▸ Work order:
Look through the entries below and extract exactly the lines from the one containing "1568x729 pixels." through the one containing "This screenshot has width=526, height=416.", ends included.

▸ Records for processing:
—————
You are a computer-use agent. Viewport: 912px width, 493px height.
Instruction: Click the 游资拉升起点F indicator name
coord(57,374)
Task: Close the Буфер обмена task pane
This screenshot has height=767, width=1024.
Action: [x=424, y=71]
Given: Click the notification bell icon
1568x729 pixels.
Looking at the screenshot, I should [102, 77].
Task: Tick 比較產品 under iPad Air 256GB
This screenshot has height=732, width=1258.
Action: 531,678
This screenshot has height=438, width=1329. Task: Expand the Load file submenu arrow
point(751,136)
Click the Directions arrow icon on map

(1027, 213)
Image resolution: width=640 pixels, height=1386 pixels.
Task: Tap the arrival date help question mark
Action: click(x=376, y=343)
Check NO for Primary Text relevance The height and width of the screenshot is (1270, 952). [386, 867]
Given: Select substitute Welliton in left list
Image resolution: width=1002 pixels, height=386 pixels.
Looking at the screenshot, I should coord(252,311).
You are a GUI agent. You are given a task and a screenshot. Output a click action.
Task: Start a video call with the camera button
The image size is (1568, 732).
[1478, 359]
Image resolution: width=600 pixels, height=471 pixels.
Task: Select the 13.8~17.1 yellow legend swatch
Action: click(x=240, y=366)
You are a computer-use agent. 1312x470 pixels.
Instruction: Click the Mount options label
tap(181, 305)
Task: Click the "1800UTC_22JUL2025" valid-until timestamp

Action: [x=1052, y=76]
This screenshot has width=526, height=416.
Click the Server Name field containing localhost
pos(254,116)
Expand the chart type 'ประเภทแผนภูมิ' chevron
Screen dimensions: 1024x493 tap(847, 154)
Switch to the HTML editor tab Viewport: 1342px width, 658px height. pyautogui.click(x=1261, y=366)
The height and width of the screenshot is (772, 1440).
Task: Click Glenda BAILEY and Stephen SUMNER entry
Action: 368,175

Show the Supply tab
—————
▸ Solution to this problem:
1568x729 pixels.
Looking at the screenshot, I should [102, 77].
Task: Tick 比較產品 under iPad Air 256GB
This screenshot has height=732, width=1258.
Action: 531,678
This screenshot has height=438, width=1329. Task: Expand the Load file submenu arrow
point(751,136)
Click the Directions arrow icon on map

(1027, 213)
Image resolution: width=640 pixels, height=1386 pixels.
Task: Tap the arrival date help question mark
Action: click(x=376, y=343)
Check NO for Primary Text relevance The height and width of the screenshot is (1270, 952). [386, 867]
Given: Select substitute Welliton in left list
Image resolution: width=1002 pixels, height=386 pixels.
Looking at the screenshot, I should coord(252,311).
You are a GUI agent. You are given a task and a screenshot. Output a click action.
Task: Start a video call with the camera button
The image size is (1568, 732).
[1478, 359]
Image resolution: width=600 pixels, height=471 pixels.
Task: Select the 13.8~17.1 yellow legend swatch
Action: click(x=240, y=366)
You are a computer-use agent. 1312x470 pixels.
Instruction: Click the Mount options label
tap(181, 305)
Task: Click the "1800UTC_22JUL2025" valid-until timestamp

Action: [x=1052, y=76]
This screenshot has width=526, height=416.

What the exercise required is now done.